Wouldn't it be great if you could automate all those BORING tasks in your daily routine simply by delegating windows tasks to an automated program? Now for some people this would be impossible without an expert programmer, but now there is a solution, Autohotkey.

  • slide 1 of 8

    Presenting Autohotkey

    Autohotkey is a free and open source product. It is a macro programming language for Windows operating systems and works on Windows XP, Windows Vista and Windows 7. Just because it's free does not mean that it is not useful. Autohotkey provides a powerful set of language constructs and capabilities to interact with Windows operating systems. In fact, if you have Wine installed on Linux it also works on there too.

    The macro language can be used to develop autohotkey quick scripts for current tasks, or it can be developed into a full blown automation utility and left to run in the background.

    In order to use and run autohotkey script, you will need to download the application from Autohotkey.com for your particular platform.

  • slide 2 of 8

    First Simple Autohotkey Script

    In this example, our first autohotkey quick script will perform an operation on the clipboard and transform the output with a number of additional fields.

    Image Credit: Autohotkey 

    Image Credit: Autohotkey, http://www.autohotkey.com

    The script takes a copy of the clipboard, and will output the contents into a message box dialogue and displayed like so:

    Clipboard Contents:

    Clipboard Time/Date: <current date>

    <contents of the clipboard here>

    All the items between the <> will be replaced by Autohotkey input generated automatically, such as the time and date, and user generated input.

    This script will be enhanced to include new features as the series progresses. The objective of this application is to build an application to manage the clipboard in different ways.

  • slide 3 of 8

    Create the AHK Script

    On your computer create the AHK script. Call it "clipboard.ahk" or anything you like. The file can be edited in a notepad or any other text editor.
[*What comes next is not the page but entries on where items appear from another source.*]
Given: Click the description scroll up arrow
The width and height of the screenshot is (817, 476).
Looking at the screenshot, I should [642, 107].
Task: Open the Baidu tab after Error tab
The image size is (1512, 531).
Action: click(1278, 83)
    Once the blank ahk file has been created we need to put some commands into it. We need to decide if the script will run immediately as soon as the ahk file is clicked or it will run when a hotkey is pressed to activate the application. The difference is that if a hotkey is used, the script is held in memory and paused until the hotkey is pressed. Once the hotkey is pressed the remainder of the code is executed. When no hotkey is used the code is executed immediately and is not paused.

    Once an autohotkey script is activated, it remains in memory and if the hotkey method is used, will repeat its operation. Without a hotkey to activate it the code it will only run the first time it is clicked or reloaded by activating it again.
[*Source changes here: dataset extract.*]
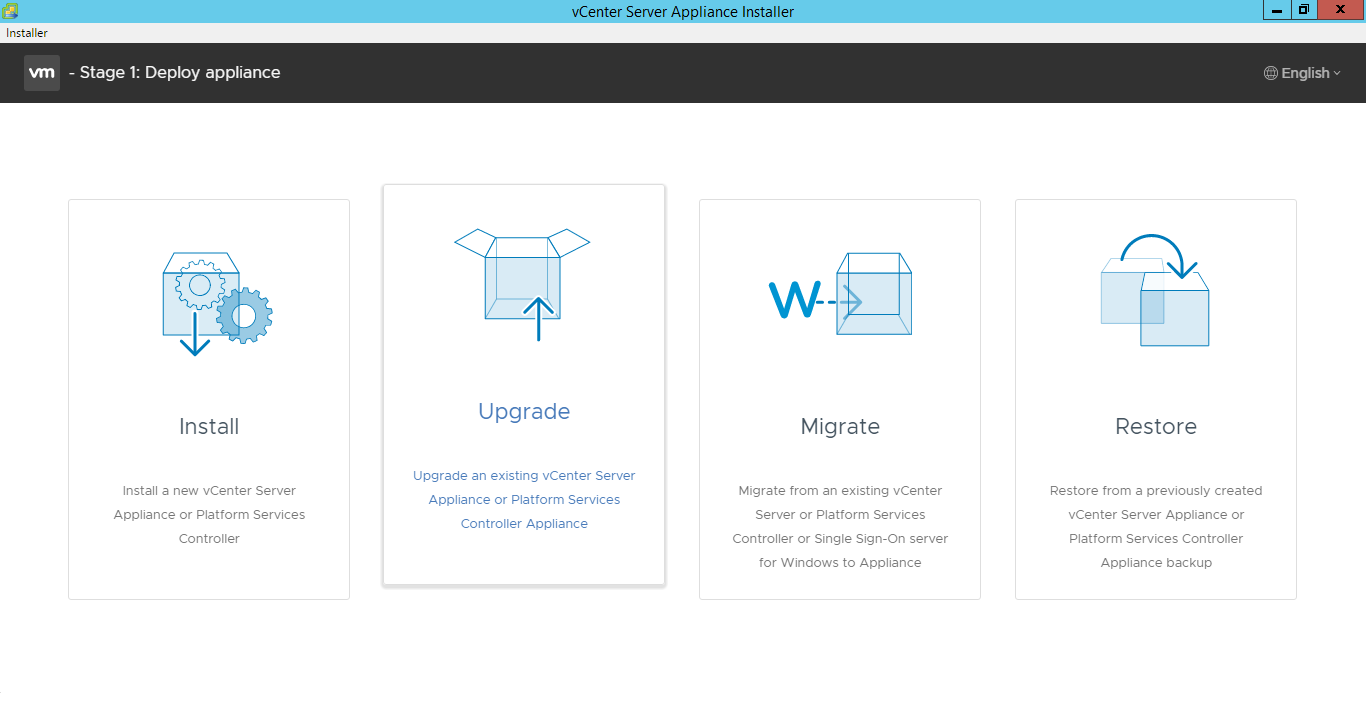Click the Stage 1: Deploy appliance header
This screenshot has width=1366, height=723.
[x=176, y=72]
    To activate the script using a hotkey, say of "Windows + v" the first line of the script will contain the hotkey definition as follows:

    #v::

    The "#" is a special code for the windows key, and this will be followed by the letter "v". The "::" indicate to autohotkey that a hotkey combination is being used. Now every time "Windows + v" is pressed and the script has been loaded into memory the remainder of the code will be executed.

    The first step is to initialize the clipboard so that it contains nothing at the outset. Autohotkey provides a special variable for the clipboard, which can be set to nothing as follows:

    clipboard=

    The "=" sign without nothing on the right hand side means set the variable to NULL. In this case the clipboard will be blanked out.

  • slide 4 of 8

    Gather Clipboard Data

    The first step is to gather clipboard information by highlighting text. In this program we will prompt the user to do this by way of a message box. Once the text is highlighted and copied to the clipboard in the normal way the program will proceed with its remaining instructions.
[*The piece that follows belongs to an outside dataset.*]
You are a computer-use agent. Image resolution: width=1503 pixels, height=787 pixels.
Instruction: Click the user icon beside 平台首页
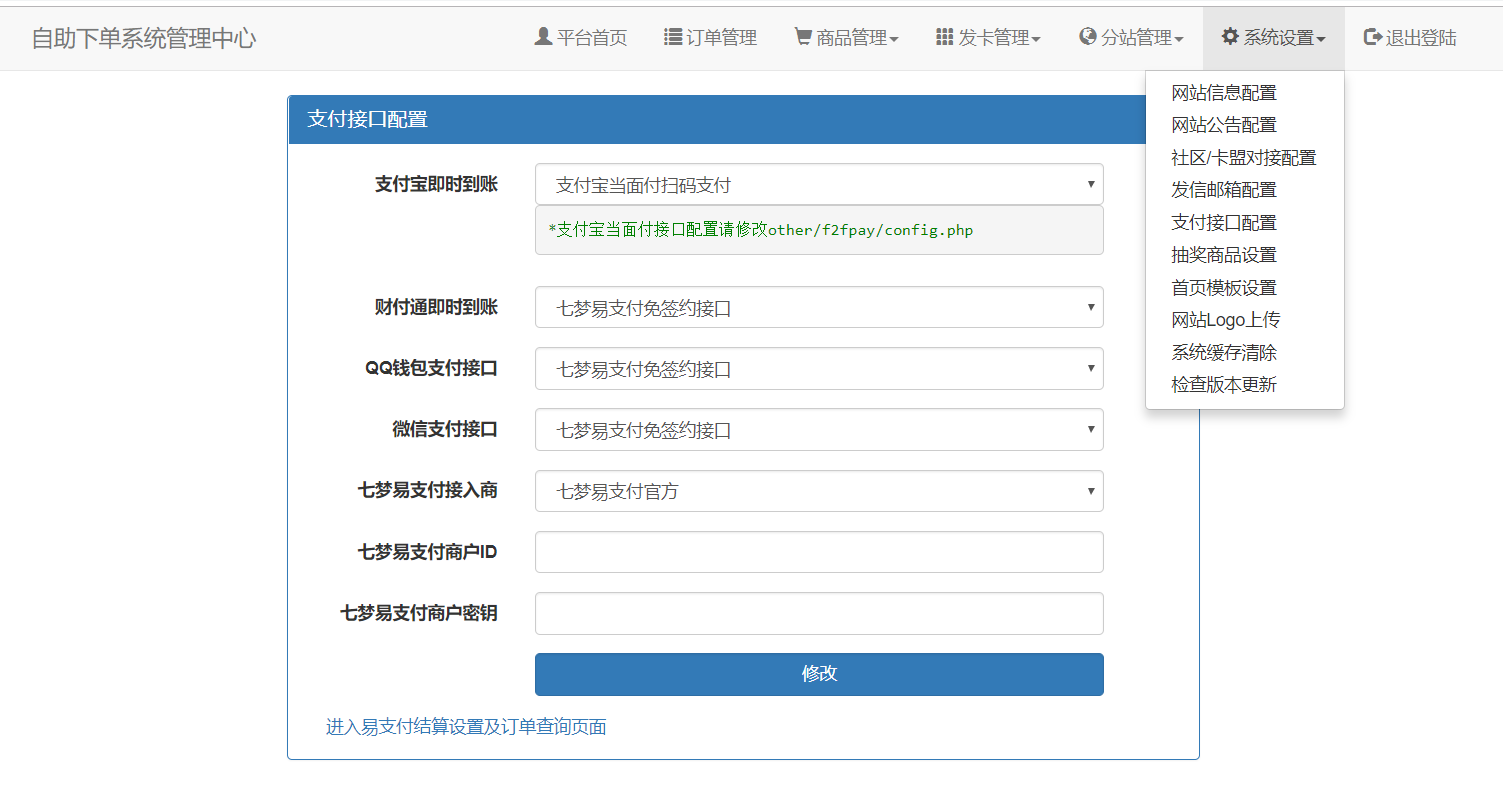point(543,37)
    Therefore prompt the user with the following message box command:

    MsgBox, Please select and copy data using the mouse and "control-c" and press "Ok" on this dialogue to continue:

    The script now looks like:

    ------------------------------------------

    #v::

    clipboard=

    MsgBox, Please select and copy data using the mouse and "control-c" and press "Ok" on this dialogue to continue:

    -------------------------------------------

    Autohotkey has a built in method to wait for data being present on the clipboard. This command is called "clipwait." If you simply use the clipwait command the program will wait forever until data is entered, so if no data becomes present on the clipboard the program will "hang." In this example we want to avoid that situation so we will provide a timeout to the clipwait command which checks a certain length of time until the clipboard has data on it. We will give it 60 seconds, as this seems to be ample time for the user to highlight and copy text to the clipboard:

    ClipWait, 60

    Once the user has copied text to the clipboard, the user presses "Ok" in the original prompt and the program will continue.

  • slide 5 of 8

    Format The Clipboard Data

    The clipboard data will now be available on the Autohotkey script clipboard so we can commence formatting the output. This is done by using Autohotkey variables. The output can be displayed in a number of ways. In this case a simple "MsgBox" dialogue will be used to output the data. The time and date fields provides a way of accessing the current time, as it holds this in a timestamp variable called "A_NOW" and is in the format "YYYYMMDDHH24MISS." By selecting a sub-string of this format the current time and date can be output in various ways.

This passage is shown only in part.